Sejak masa Hindia Belanda, wilayah Papua telah dilihat sebagai kawasan penting untuk penelitian biodiversitas, biogeografi, dan antropologi. Alfred Russel Wallace yang menjelajahi Kepulauan Nusantara selama sewindu dalam rentang 1854-1862 menghabiskan sepanjang 1858-1860 di Papua.
Dalam Kepulauan Nusantara: Sebuah Kisah Perjalanan, Kajian Manusia dan Alam (2009, hlm. 425), dia mencatat amatannya tentang kemunculan unsur-unsur Melayu pada burung-burung Papua. Itu adalah tengara terjadinya gelombang migrasi dari wilayah barat ke timur Indonesia di masa lalu. Perubahan rupa bumi yang dinamis—dari daratan menjadi lautan atau sebaliknya—telah menghilangkan jejak lintasan burung-burung itu.
Satu dasawarsa kemudian, tepatnya pada 1872, ahli botani Italia Odoardo Beccari memulai ekspedisi pengumpulan spesimen flora dan fauna Papua di Pegunungan Arfak. Beccari kurang berhasil mengumpulkan spesimen flora, tapi mendapatkan spesimen hewan dalam jumlah besar, terutama burung-burung Papua yang merupakan kontribusi berharga bagi ornitologi.
Jejak Wallace dan Beccari kemudian dilanjutkan oleh Lilian Suzette Gibbs. Pada 1913, Gibbs menjadi perempuan pertama yang mencapai Pegunungan Arfak. Dia sekaligus memimpin ekspedisi pengumpulan spesimen flora pegunungan—bidang kepakaran Gibbs sejak menekuni botani di Royal College of Science di London.
Penjelajahan Gibbs ke Pegunungan Arfak merupakan kelanjutan dari ekspedisi sebelumnya di Gunung Kinabalu pada 1910. Jadi, hasil-hasil ekspedisi Pegunungan Arfak bakal berguna untuk studi perbandingan flora pegunungan.
Pegunungan di Papua yang wilayahnya sangat luas, curah hujan yang mirip, dan ketinggian yang mengesankan merupakan lokasi yang sempurna untuk studi perbandingan. Gibbs juga membekali diri dengan catatan Beccari yang menyatakan bahwa terdapat kemiripan besar antara tumbuhan di Kinabalu dan Papua.
Menjelajah Pegunungan Arfak
Dalam catatan perjalanannya A Contribution to The Phytogeography and Flora of the Arfak Mountains (1917), Gibbs menyebutkan pihak-pihak yang telah membantunya melakukan ekspedisi tersebut.

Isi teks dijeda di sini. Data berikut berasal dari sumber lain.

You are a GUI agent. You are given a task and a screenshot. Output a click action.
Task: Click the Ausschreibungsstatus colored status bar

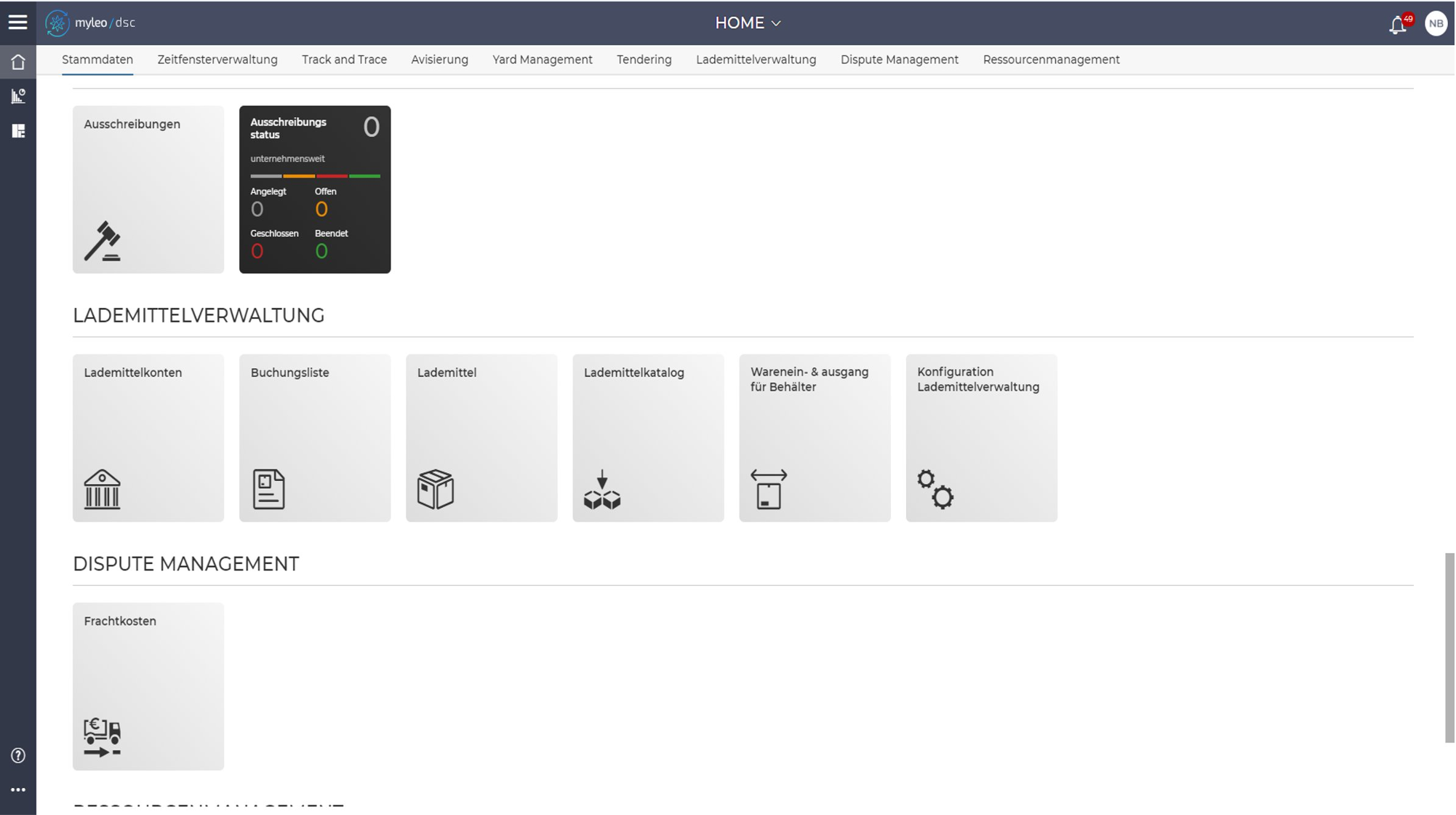315,176

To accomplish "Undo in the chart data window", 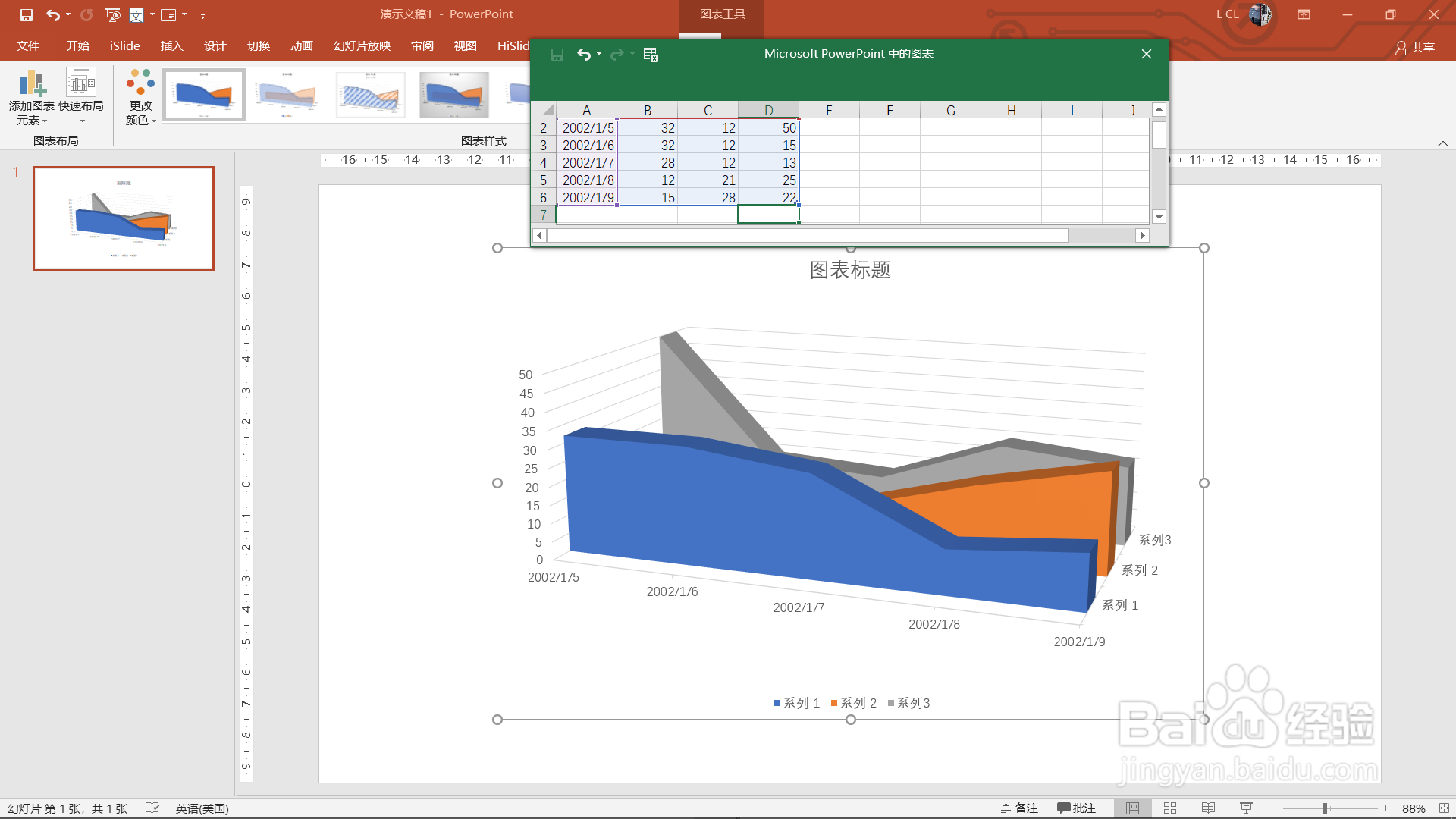I will pos(583,55).
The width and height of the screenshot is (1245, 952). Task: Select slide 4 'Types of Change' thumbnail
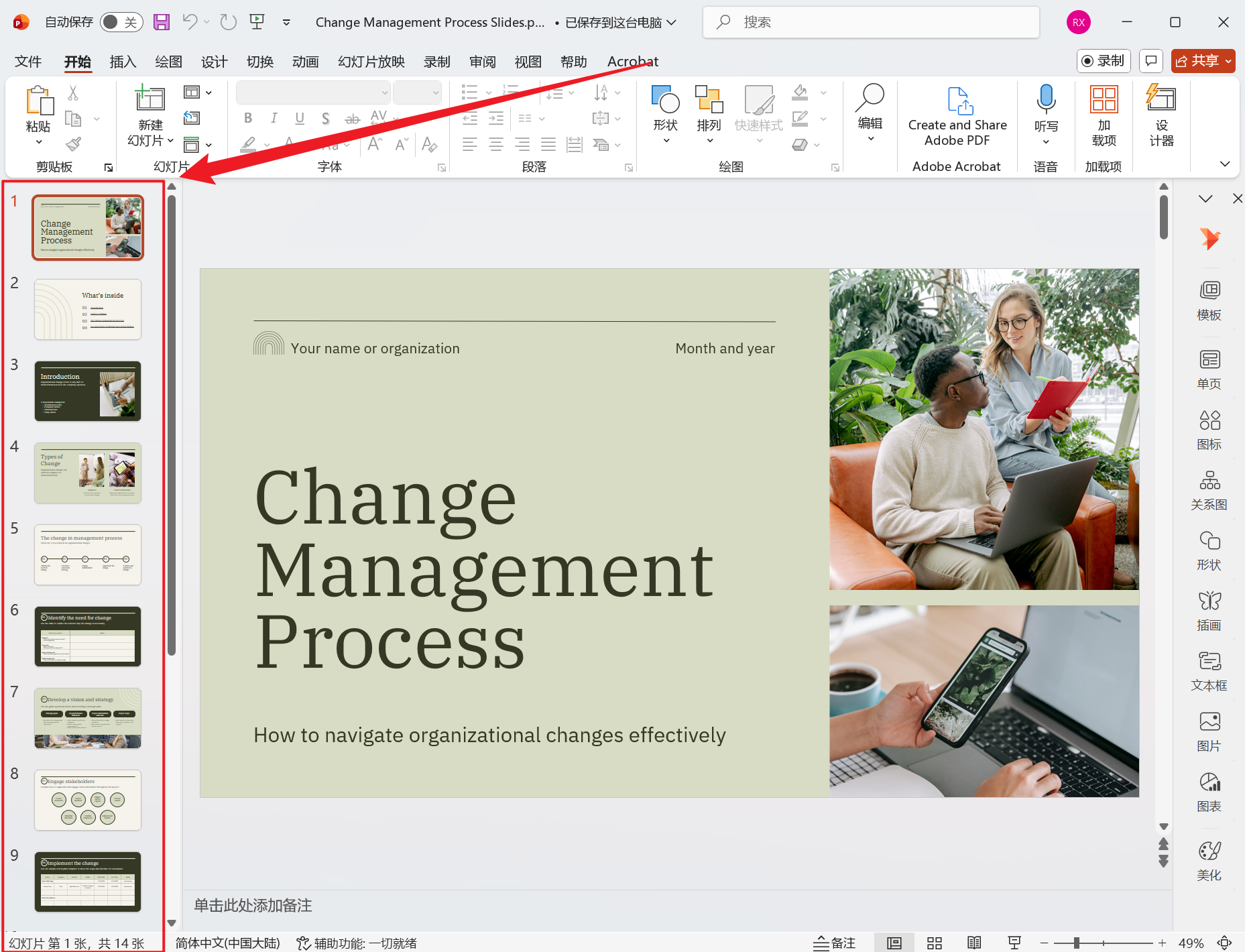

Di antaranya adalah Gubernur Jenderal Hindia Belanda A.W.F. Idenburg yang telah memberinya perizinan dan instruksi-instruksi kepada para pejabat di daerah untuk memastikan penjelajahan nona dari Inggris ini berjalan lancar.
Ketika Gibbs tiba di Manokwari, Asisten Residen Manokwari L.J.J.M. Tabbers memerintahkan lima prajurit Ambon dan sepuluh tahanan alias “orang rante” untuk mengawal dan membantu Gibbs membawa perbekalan. Tabbers mengkhawatirkan keselamatan Gibbs karena belum lama ini terjadi peperangan antara orang pantai dan orang gunung.
“Orang rante, semuanya luar biasa, membuat saya terkesan dengan orang Papua. Mereka sangat ringan tangan membantu saya. Salah satu dari mereka berperan sebagai tukang masak, baik selama di pegunungan maupun sampai saya meninggalkan Manokwari. Beberapa di antara mereka jadi terampil memperlakukan spesimen botani,” catat Gibbs (hlm. 6).
Ketika menjelajahi Danau Anggi, Gibbs melihat seorang anak berdiri di atas rakit yang terbuat dari sejumlah batang palem. Dia lantas mengabadikan foto anak itu. Satu abad kemudian, berbekal foto dan penyebutan palem Kentia gibbsiana dalam buku Gibbs, Andre Schuiteman dari Kew Royal Botanic Gardens, Inggris, melihat sendiri palem tersebut di tanah asalnya.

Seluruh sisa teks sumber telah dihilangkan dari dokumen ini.